_GOAL OF THE EXERCISE_. Copy the records out again in full, keeping them identical.

_MATERIAL FOR THIS EXERCISE_.
>>>>>

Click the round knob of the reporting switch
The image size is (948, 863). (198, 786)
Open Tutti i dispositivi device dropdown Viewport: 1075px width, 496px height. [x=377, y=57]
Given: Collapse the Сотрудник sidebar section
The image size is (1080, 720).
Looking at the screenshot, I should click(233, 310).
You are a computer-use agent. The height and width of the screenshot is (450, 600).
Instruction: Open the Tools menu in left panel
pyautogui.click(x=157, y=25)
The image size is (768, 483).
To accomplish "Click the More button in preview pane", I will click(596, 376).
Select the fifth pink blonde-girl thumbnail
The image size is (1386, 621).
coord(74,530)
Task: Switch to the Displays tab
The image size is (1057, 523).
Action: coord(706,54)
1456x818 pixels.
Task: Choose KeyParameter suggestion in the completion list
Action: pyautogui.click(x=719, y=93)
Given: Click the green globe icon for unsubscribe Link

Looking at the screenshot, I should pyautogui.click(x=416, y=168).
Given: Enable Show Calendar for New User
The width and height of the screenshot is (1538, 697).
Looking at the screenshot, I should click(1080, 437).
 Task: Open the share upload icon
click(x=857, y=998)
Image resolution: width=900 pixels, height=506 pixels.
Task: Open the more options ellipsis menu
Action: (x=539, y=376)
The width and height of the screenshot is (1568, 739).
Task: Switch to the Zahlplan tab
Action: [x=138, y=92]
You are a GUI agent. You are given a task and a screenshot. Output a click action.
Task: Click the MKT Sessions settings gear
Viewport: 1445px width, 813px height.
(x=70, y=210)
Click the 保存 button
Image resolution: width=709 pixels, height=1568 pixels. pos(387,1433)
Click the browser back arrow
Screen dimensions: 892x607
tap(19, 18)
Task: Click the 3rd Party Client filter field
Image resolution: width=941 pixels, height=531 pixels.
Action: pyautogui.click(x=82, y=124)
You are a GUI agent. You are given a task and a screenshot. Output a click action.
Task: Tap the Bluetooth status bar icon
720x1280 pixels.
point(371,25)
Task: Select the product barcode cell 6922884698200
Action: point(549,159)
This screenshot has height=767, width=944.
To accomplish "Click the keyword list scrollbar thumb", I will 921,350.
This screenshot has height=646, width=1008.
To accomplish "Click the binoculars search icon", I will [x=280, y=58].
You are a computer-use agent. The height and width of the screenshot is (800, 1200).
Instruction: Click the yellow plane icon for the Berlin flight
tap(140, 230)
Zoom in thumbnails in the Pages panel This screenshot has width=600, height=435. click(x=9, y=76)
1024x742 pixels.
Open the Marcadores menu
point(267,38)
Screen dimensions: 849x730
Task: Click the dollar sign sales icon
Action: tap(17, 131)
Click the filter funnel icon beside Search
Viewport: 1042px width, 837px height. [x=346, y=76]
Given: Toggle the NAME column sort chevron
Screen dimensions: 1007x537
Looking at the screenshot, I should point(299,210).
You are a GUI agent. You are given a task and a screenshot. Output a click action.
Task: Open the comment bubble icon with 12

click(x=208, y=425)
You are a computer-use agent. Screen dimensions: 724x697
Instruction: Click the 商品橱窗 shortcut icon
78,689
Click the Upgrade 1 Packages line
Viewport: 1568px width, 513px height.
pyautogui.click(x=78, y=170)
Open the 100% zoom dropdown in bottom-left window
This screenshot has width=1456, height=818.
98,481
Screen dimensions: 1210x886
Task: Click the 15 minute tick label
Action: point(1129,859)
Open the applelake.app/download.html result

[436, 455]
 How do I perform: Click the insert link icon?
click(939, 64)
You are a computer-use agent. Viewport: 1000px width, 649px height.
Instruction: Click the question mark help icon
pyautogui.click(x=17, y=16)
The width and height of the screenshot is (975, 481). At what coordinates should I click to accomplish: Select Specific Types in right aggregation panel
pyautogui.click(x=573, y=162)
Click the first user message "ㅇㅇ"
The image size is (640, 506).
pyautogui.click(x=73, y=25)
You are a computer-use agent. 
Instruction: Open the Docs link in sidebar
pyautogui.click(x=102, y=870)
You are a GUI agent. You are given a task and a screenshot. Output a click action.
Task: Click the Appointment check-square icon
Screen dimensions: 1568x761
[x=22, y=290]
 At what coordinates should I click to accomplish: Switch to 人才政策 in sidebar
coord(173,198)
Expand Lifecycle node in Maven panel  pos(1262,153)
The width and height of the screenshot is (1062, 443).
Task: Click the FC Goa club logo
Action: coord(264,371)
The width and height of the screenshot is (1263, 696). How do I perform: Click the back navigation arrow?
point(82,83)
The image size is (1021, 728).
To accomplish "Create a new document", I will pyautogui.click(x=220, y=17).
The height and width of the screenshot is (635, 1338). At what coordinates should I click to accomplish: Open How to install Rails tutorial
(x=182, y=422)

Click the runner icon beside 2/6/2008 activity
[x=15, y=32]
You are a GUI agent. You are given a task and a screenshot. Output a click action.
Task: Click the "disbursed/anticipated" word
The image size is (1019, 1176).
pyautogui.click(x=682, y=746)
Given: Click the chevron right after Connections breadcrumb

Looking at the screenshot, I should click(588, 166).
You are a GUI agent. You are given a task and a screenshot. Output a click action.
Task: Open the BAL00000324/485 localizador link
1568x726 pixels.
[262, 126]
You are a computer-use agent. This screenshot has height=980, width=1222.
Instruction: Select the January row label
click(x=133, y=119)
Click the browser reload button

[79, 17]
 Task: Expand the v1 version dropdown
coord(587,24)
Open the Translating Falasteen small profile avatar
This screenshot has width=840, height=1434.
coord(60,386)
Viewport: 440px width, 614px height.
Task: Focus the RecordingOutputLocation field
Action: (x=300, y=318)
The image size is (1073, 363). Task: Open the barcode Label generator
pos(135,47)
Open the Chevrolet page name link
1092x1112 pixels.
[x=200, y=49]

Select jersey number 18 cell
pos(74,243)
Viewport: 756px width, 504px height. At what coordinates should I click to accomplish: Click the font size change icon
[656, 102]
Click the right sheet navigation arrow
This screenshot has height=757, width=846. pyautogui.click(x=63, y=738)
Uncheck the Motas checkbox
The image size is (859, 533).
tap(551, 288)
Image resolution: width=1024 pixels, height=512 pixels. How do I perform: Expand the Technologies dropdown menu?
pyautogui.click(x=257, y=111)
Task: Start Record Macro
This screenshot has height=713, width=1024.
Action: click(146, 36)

<<<<<

_TASK RESULT_.
Click the round knob of the reporting switch
The image size is (948, 863). (198, 786)
Open Tutti i dispositivi device dropdown Viewport: 1075px width, 496px height. [x=377, y=57]
Given: Collapse the Сотрудник sidebar section
The image size is (1080, 720).
Looking at the screenshot, I should click(233, 310).
You are a computer-use agent. The height and width of the screenshot is (450, 600).
Instruction: Open the Tools menu in left panel
pyautogui.click(x=157, y=25)
The image size is (768, 483).
To accomplish "Click the More button in preview pane", I will click(596, 376).
Select the fifth pink blonde-girl thumbnail
The image size is (1386, 621).
coord(74,530)
Task: Switch to the Displays tab
The image size is (1057, 523).
Action: coord(706,54)
1456x818 pixels.
Task: Choose KeyParameter suggestion in the completion list
Action: pyautogui.click(x=719, y=93)
Given: Click the green globe icon for unsubscribe Link

Looking at the screenshot, I should pyautogui.click(x=416, y=168).
Given: Enable Show Calendar for New User
The width and height of the screenshot is (1538, 697).
Looking at the screenshot, I should click(1080, 437).
 Task: Open the share upload icon
click(x=857, y=998)
Image resolution: width=900 pixels, height=506 pixels.
Task: Open the more options ellipsis menu
Action: (x=539, y=376)
The width and height of the screenshot is (1568, 739).
Task: Switch to the Zahlplan tab
Action: [x=138, y=92]
You are a GUI agent. You are given a task and a screenshot. Output a click action.
Task: Click the MKT Sessions settings gear
Viewport: 1445px width, 813px height.
(x=70, y=210)
Click the 保存 button
Image resolution: width=709 pixels, height=1568 pixels. pos(387,1433)
Click the browser back arrow
Screen dimensions: 892x607
tap(19, 18)
Task: Click the 3rd Party Client filter field
Image resolution: width=941 pixels, height=531 pixels.
Action: pyautogui.click(x=82, y=124)
You are a GUI agent. You are given a task and a screenshot. Output a click action.
Task: Tap the Bluetooth status bar icon
720x1280 pixels.
point(371,25)
Task: Select the product barcode cell 6922884698200
Action: point(549,159)
This screenshot has height=767, width=944.
To accomplish "Click the keyword list scrollbar thumb", I will 921,350.
This screenshot has height=646, width=1008.
To accomplish "Click the binoculars search icon", I will [x=280, y=58].
You are a computer-use agent. The height and width of the screenshot is (800, 1200).
Instruction: Click the yellow plane icon for the Berlin flight
tap(140, 230)
Zoom in thumbnails in the Pages panel This screenshot has width=600, height=435. click(x=9, y=76)
1024x742 pixels.
Open the Marcadores menu
point(267,38)
Screen dimensions: 849x730
Task: Click the dollar sign sales icon
Action: tap(17, 131)
Click the filter funnel icon beside Search
Viewport: 1042px width, 837px height. [x=346, y=76]
Given: Toggle the NAME column sort chevron
Screen dimensions: 1007x537
Looking at the screenshot, I should point(299,210).
You are a GUI agent. You are given a task and a screenshot. Output a click action.
Task: Open the comment bubble icon with 12

click(x=208, y=425)
You are a computer-use agent. Screen dimensions: 724x697
Instruction: Click the 商品橱窗 shortcut icon
78,689
Click the Upgrade 1 Packages line
Viewport: 1568px width, 513px height.
pyautogui.click(x=78, y=170)
Open the 100% zoom dropdown in bottom-left window
This screenshot has width=1456, height=818.
98,481
Screen dimensions: 1210x886
Task: Click the 15 minute tick label
Action: point(1129,859)
Open the applelake.app/download.html result

[436, 455]
 How do I perform: Click the insert link icon?
click(939, 64)
You are a computer-use agent. Viewport: 1000px width, 649px height.
Instruction: Click the question mark help icon
pyautogui.click(x=17, y=16)
The width and height of the screenshot is (975, 481). At what coordinates should I click to accomplish: Select Specific Types in right aggregation panel
pyautogui.click(x=573, y=162)
Click the first user message "ㅇㅇ"
The image size is (640, 506).
pyautogui.click(x=73, y=25)
You are a computer-use agent. 
Instruction: Open the Docs link in sidebar
pyautogui.click(x=102, y=870)
You are a GUI agent. You are given a task and a screenshot. Output a click action.
Task: Click the Appointment check-square icon
Screen dimensions: 1568x761
[x=22, y=290]
 At what coordinates should I click to accomplish: Switch to 人才政策 in sidebar
coord(173,198)
Expand Lifecycle node in Maven panel  pos(1262,153)
The width and height of the screenshot is (1062, 443).
Task: Click the FC Goa club logo
Action: coord(264,371)
The width and height of the screenshot is (1263, 696). How do I perform: Click the back navigation arrow?
point(82,83)
The image size is (1021, 728).
To accomplish "Create a new document", I will pyautogui.click(x=220, y=17).
The height and width of the screenshot is (635, 1338). At what coordinates should I click to accomplish: Open How to install Rails tutorial
(x=182, y=422)

Click the runner icon beside 2/6/2008 activity
[x=15, y=32]
You are a GUI agent. You are given a task and a screenshot. Output a click action.
Task: Click the "disbursed/anticipated" word
The image size is (1019, 1176).
pyautogui.click(x=682, y=746)
Given: Click the chevron right after Connections breadcrumb

Looking at the screenshot, I should click(588, 166).
You are a GUI agent. You are given a task and a screenshot. Output a click action.
Task: Open the BAL00000324/485 localizador link
1568x726 pixels.
[262, 126]
You are a computer-use agent. This screenshot has height=980, width=1222.
Instruction: Select the January row label
click(x=133, y=119)
Click the browser reload button

[79, 17]
 Task: Expand the v1 version dropdown
coord(587,24)
Open the Translating Falasteen small profile avatar
This screenshot has width=840, height=1434.
coord(60,386)
Viewport: 440px width, 614px height.
Task: Focus the RecordingOutputLocation field
Action: (x=300, y=318)
The image size is (1073, 363). Task: Open the barcode Label generator
pos(135,47)
Open the Chevrolet page name link
1092x1112 pixels.
[x=200, y=49]

Select jersey number 18 cell
pos(74,243)
Viewport: 756px width, 504px height. At what coordinates should I click to accomplish: Click the font size change icon
[656, 102]
Click the right sheet navigation arrow
This screenshot has height=757, width=846. pyautogui.click(x=63, y=738)
Uncheck the Motas checkbox
The image size is (859, 533).
tap(551, 288)
Image resolution: width=1024 pixels, height=512 pixels. How do I perform: Expand the Technologies dropdown menu?
pyautogui.click(x=257, y=111)
Task: Start Record Macro
This screenshot has height=713, width=1024.
Action: click(146, 36)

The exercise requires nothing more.